> [The problem]
Rewrite every line of the items below as a numbered list, leaving out the blank lines.

** START **

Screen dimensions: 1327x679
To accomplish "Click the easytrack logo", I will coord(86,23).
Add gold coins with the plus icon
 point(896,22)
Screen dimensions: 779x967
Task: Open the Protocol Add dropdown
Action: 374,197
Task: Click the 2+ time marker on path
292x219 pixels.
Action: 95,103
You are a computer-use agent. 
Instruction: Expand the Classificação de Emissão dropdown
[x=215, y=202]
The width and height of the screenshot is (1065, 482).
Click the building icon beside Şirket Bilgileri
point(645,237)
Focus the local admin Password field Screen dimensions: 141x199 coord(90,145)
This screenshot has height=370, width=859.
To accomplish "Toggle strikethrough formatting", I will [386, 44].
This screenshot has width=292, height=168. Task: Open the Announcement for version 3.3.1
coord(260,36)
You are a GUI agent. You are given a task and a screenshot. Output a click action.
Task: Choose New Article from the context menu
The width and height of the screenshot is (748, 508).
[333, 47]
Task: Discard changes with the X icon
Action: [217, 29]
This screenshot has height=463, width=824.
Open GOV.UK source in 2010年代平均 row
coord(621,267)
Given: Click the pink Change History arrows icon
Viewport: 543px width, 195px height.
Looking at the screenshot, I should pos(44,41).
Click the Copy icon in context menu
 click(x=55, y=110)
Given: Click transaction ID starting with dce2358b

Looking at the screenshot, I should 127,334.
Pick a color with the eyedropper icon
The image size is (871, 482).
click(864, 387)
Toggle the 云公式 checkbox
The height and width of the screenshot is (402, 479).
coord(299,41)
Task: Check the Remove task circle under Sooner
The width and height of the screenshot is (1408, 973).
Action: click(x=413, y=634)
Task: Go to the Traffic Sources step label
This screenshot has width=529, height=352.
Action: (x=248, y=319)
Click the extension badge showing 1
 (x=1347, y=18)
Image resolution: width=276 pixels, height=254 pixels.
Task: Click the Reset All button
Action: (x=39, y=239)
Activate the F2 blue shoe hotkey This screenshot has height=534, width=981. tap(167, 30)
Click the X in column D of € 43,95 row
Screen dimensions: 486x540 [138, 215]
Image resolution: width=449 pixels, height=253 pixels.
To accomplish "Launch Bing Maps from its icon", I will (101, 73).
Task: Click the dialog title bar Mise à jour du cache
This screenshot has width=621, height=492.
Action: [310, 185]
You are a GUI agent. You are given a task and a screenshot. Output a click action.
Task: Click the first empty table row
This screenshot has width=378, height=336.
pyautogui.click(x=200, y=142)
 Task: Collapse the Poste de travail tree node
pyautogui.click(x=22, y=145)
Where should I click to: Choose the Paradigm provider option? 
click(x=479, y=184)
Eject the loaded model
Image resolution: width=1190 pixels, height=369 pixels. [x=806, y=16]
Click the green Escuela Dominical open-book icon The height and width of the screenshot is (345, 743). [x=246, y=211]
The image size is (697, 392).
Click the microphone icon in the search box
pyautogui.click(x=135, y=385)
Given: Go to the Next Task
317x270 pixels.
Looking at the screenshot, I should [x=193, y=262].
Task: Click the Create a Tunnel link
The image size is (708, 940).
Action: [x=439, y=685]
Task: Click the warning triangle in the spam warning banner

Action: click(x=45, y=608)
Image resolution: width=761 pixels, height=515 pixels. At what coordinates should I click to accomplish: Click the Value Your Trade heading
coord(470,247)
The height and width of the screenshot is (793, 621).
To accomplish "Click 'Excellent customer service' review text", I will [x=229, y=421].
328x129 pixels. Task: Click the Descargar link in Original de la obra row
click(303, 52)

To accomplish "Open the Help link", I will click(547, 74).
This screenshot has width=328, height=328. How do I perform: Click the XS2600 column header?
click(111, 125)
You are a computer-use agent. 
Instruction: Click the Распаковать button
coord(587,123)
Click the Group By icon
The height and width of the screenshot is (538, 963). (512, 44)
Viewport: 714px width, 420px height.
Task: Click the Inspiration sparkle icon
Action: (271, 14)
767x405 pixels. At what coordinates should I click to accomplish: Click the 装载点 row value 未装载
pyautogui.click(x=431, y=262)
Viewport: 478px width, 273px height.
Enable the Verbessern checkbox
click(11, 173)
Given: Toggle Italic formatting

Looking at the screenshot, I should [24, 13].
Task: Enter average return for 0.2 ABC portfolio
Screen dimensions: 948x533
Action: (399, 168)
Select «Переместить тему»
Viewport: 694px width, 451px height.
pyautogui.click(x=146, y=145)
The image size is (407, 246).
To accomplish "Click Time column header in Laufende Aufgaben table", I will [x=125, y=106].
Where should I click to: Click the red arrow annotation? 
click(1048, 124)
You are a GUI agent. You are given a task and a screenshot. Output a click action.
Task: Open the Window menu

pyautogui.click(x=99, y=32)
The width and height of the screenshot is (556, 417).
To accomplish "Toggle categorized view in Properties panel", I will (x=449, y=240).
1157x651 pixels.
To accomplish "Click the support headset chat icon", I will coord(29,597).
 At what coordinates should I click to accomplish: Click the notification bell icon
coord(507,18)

** END **

> [Written response]
1. Screen dimensions: 1327x679
2. To accomplish "Click the easytrack logo", I will coord(86,23).
3. Add gold coins with the plus icon
4.  point(896,22)
5. Screen dimensions: 779x967
6. Task: Open the Protocol Add dropdown
7. Action: 374,197
8. Task: Click the 2+ time marker on path
9. 292x219 pixels.
10. Action: 95,103
11. You are a computer-use agent. 
12. Instruction: Expand the Classificação de Emissão dropdown
13. [x=215, y=202]
14. The width and height of the screenshot is (1065, 482).
15. Click the building icon beside Şirket Bilgileri
16. point(645,237)
17. Focus the local admin Password field Screen dimensions: 141x199 coord(90,145)
18. This screenshot has height=370, width=859.
19. To accomplish "Toggle strikethrough formatting", I will [386, 44].
20. This screenshot has width=292, height=168. Task: Open the Announcement for version 3.3.1
21. coord(260,36)
22. You are a GUI agent. You are given a task and a screenshot. Output a click action.
23. Task: Choose New Article from the context menu
24. The width and height of the screenshot is (748, 508).
25. [333, 47]
26. Task: Discard changes with the X icon
27. Action: [217, 29]
28. This screenshot has height=463, width=824.
29. Open GOV.UK source in 2010年代平均 row
30. coord(621,267)
31. Given: Click the pink Change History arrows icon
32. Viewport: 543px width, 195px height.
33. Looking at the screenshot, I should pos(44,41).
34. Click the Copy icon in context menu
35.  click(x=55, y=110)
36. Given: Click transaction ID starting with dce2358b
37. Looking at the screenshot, I should 127,334.
38. Pick a color with the eyedropper icon
39. The image size is (871, 482).
40. click(864, 387)
41. Toggle the 云公式 checkbox
42. The height and width of the screenshot is (402, 479).
43. coord(299,41)
44. Task: Check the Remove task circle under Sooner
45. The width and height of the screenshot is (1408, 973).
46. Action: click(x=413, y=634)
47. Task: Go to the Traffic Sources step label
48. This screenshot has width=529, height=352.
49. Action: (x=248, y=319)
50. Click the extension badge showing 1
51.  (x=1347, y=18)
52. Image resolution: width=276 pixels, height=254 pixels.
53. Task: Click the Reset All button
54. Action: (x=39, y=239)
55. Activate the F2 blue shoe hotkey This screenshot has height=534, width=981. tap(167, 30)
56. Click the X in column D of € 43,95 row
57. Screen dimensions: 486x540 [138, 215]
58. Image resolution: width=449 pixels, height=253 pixels.
59. To accomplish "Launch Bing Maps from its icon", I will (101, 73).
60. Task: Click the dialog title bar Mise à jour du cache
61. This screenshot has width=621, height=492.
62. Action: [310, 185]
63. You are a GUI agent. You are given a task and a screenshot. Output a click action.
64. Task: Click the first empty table row
65. This screenshot has width=378, height=336.
66. pyautogui.click(x=200, y=142)
67.  Task: Collapse the Poste de travail tree node
68. pyautogui.click(x=22, y=145)
69. Where should I click to: Choose the Paradigm provider option? 
70. click(x=479, y=184)
71. Eject the loaded model
72. Image resolution: width=1190 pixels, height=369 pixels. [x=806, y=16]
73. Click the green Escuela Dominical open-book icon The height and width of the screenshot is (345, 743). [x=246, y=211]
74. The image size is (697, 392).
75. Click the microphone icon in the search box
76. pyautogui.click(x=135, y=385)
77. Given: Go to the Next Task
78. 317x270 pixels.
79. Looking at the screenshot, I should [x=193, y=262].
80. Task: Click the Create a Tunnel link
81. The image size is (708, 940).
82. Action: [x=439, y=685]
83. Task: Click the warning triangle in the spam warning banner
84. Action: click(x=45, y=608)
85. Image resolution: width=761 pixels, height=515 pixels. At what coordinates should I click to accomplish: Click the Value Your Trade heading
86. coord(470,247)
87. The height and width of the screenshot is (793, 621).
88. To accomplish "Click 'Excellent customer service' review text", I will [x=229, y=421].
89. 328x129 pixels. Task: Click the Descargar link in Original de la obra row
90. click(303, 52)
91. To accomplish "Open the Help link", I will click(547, 74).
92. This screenshot has width=328, height=328. How do I perform: Click the XS2600 column header?
93. click(111, 125)
94. You are a computer-use agent. 
95. Instruction: Click the Распаковать button
96. coord(587,123)
97. Click the Group By icon
98. The height and width of the screenshot is (538, 963). (512, 44)
99. Viewport: 714px width, 420px height.
100. Task: Click the Inspiration sparkle icon
101. Action: (271, 14)
102. 767x405 pixels. At what coordinates should I click to accomplish: Click the 装载点 row value 未装载
103. pyautogui.click(x=431, y=262)
104. Viewport: 478px width, 273px height.
105. Enable the Verbessern checkbox
106. click(11, 173)
107. Given: Toggle Italic formatting
108. Looking at the screenshot, I should [24, 13].
109. Task: Enter average return for 0.2 ABC portfolio
110. Screen dimensions: 948x533
111. Action: (399, 168)
112. Select «Переместить тему»
113. Viewport: 694px width, 451px height.
114. pyautogui.click(x=146, y=145)
115. The image size is (407, 246).
116. To accomplish "Click Time column header in Laufende Aufgaben table", I will [x=125, y=106].
117. Where should I click to: Click the red arrow annotation? 
118. click(1048, 124)
119. You are a GUI agent. You are given a task and a screenshot. Output a click action.
120. Task: Open the Window menu
121. pyautogui.click(x=99, y=32)
122. The width and height of the screenshot is (556, 417).
123. To accomplish "Toggle categorized view in Properties panel", I will (x=449, y=240).
124. 1157x651 pixels.
125. To accomplish "Click the support headset chat icon", I will coord(29,597).
126.  At what coordinates should I click to accomplish: Click the notification bell icon
127. coord(507,18)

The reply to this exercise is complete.